I'm trying to figure out what the Signal to Quantized Noise Ratio (SQNR) is if I multiply 2 16-bit signed integer values and store the result as a 16-bit signed integer, dropping the least significant bits. Since this is signed multiplication, I'm dropping 15 bits of precision.

For example:

a (16 bit signed) * b (16 bit signed) = c (16 bit signed) without the LSBs.

And to be more clear about what's after this, I am summing many successive values of the resulting 'c' - this sum is stored in an infinite length signed integer representation.
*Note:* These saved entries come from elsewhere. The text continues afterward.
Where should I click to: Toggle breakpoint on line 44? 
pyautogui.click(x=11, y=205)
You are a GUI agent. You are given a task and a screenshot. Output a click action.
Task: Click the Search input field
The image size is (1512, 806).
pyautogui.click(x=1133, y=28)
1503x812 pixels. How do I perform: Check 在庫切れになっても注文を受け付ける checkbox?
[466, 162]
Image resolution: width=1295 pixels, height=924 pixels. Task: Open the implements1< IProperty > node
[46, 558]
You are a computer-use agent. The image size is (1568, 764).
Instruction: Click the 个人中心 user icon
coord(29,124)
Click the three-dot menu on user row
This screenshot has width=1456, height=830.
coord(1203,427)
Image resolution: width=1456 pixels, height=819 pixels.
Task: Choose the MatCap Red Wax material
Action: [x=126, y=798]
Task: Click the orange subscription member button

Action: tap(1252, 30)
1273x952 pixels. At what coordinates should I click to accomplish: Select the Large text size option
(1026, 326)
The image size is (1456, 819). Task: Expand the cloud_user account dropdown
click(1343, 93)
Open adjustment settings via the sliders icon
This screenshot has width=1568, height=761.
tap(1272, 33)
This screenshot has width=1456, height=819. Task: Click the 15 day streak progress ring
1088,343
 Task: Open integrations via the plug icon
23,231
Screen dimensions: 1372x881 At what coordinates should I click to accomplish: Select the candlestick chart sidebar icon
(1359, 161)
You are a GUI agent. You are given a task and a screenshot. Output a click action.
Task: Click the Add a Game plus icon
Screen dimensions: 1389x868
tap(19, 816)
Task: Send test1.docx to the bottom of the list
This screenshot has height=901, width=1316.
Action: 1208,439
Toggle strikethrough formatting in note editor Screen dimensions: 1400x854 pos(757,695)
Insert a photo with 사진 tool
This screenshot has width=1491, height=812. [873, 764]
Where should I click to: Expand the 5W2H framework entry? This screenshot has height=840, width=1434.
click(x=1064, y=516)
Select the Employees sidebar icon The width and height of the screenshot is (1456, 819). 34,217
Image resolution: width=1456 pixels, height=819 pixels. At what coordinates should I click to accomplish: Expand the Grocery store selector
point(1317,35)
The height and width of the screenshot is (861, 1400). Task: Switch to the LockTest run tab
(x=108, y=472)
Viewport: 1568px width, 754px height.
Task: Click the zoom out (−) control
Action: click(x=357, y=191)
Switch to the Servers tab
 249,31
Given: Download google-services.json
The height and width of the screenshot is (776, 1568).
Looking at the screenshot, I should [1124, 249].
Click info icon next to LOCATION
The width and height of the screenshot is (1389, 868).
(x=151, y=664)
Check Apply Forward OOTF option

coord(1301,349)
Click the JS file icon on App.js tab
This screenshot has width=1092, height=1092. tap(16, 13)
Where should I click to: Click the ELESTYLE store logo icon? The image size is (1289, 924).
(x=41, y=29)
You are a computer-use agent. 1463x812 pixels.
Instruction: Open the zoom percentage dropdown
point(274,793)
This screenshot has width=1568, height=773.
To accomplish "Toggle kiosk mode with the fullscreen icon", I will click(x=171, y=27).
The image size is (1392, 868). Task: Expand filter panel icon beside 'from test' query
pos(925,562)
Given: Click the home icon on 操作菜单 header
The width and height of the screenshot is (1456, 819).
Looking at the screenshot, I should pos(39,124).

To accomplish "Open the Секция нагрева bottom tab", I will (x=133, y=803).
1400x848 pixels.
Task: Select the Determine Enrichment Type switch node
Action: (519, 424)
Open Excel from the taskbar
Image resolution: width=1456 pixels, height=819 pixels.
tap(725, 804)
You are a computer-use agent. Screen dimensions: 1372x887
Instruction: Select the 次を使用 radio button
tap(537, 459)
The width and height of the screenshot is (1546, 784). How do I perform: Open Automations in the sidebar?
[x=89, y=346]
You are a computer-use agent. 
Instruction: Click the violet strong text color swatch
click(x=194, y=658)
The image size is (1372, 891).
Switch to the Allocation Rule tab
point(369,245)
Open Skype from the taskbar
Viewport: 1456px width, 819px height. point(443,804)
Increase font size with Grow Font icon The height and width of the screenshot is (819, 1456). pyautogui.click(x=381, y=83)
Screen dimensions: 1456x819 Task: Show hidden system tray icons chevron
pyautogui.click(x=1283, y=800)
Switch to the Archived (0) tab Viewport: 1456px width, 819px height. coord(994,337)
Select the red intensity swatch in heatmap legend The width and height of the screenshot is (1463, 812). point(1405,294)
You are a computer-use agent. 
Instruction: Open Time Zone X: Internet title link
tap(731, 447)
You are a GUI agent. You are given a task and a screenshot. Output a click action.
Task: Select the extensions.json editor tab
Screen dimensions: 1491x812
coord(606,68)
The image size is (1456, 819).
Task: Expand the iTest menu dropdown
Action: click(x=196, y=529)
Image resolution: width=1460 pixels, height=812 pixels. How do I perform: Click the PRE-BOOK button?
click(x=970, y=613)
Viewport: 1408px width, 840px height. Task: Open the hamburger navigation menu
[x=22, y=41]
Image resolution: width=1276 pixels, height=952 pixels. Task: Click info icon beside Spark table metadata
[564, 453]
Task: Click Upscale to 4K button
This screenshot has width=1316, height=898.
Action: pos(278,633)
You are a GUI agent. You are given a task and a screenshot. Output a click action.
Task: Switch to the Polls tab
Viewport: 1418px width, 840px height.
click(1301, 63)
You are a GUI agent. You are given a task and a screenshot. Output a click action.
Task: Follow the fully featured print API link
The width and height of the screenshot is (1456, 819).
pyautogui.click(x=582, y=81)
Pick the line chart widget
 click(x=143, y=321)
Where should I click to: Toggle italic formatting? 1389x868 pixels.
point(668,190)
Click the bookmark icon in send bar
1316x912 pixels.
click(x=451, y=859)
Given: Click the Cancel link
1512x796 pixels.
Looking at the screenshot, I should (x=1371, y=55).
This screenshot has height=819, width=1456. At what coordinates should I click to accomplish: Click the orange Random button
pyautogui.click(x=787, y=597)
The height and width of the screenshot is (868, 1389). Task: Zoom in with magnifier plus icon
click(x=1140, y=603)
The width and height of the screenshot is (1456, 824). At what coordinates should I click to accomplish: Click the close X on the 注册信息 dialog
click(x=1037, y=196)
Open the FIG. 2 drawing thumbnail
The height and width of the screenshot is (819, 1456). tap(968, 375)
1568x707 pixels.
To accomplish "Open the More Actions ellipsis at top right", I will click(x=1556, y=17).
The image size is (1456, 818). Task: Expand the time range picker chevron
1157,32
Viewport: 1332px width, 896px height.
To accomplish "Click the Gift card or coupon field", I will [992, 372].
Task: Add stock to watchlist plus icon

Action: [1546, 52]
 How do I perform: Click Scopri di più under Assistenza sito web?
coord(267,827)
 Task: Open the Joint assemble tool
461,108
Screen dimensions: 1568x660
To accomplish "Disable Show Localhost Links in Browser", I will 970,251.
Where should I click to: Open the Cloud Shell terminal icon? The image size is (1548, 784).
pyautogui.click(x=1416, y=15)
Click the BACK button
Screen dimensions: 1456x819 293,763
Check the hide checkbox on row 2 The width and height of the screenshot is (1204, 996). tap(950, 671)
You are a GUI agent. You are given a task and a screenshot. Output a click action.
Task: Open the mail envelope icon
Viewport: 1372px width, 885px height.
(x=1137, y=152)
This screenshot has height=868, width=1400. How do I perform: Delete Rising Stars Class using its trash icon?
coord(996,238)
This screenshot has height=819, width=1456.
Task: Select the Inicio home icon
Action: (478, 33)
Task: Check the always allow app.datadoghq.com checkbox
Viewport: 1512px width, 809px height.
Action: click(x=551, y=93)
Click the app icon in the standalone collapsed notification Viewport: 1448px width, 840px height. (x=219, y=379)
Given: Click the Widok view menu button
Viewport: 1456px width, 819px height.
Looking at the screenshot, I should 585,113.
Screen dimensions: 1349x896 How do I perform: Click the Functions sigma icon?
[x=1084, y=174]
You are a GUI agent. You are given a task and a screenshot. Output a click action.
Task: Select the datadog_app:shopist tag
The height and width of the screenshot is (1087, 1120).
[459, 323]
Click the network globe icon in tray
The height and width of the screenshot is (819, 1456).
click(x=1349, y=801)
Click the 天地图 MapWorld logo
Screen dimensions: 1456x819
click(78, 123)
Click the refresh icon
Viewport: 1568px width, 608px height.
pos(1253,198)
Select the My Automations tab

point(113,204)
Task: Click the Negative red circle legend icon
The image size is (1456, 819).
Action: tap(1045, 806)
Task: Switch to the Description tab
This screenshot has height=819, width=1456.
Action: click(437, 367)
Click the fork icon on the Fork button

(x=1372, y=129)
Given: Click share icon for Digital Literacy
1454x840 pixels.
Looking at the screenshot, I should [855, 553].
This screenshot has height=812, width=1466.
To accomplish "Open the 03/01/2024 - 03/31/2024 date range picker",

How do I calculate the SQNR in this situation?

Answer 1

When you multiply the two 16 bit numbers you get the "true" 32 bit number and then you truncate to get a 16 bit number. The noise that is introduced when you truncate is a random value from $0$ to $2^{16}-1$ ($65535$), which averages out to $32767.5$ and has an average power (average of the square) of $1.43E9$. If you were rounding instead of truncating it would be a random value from $-(2^{15})$ to $2^{15}-1$, which averages out to approximately $0$ (no bias), and has an average power of $3.58E8$. That's why it's better to round than truncate, but that's a story for another day.

The truncation noise, therefore, is $1.43E9$. You get the signal power by multiplying your truncated data by $2^{16}$ (to make the 16 bit values into 32 bit values), squaring them, and then calculating the mean. You then calculate the SQNR by dividing the signal power by the truncation noise, $1.43E9$.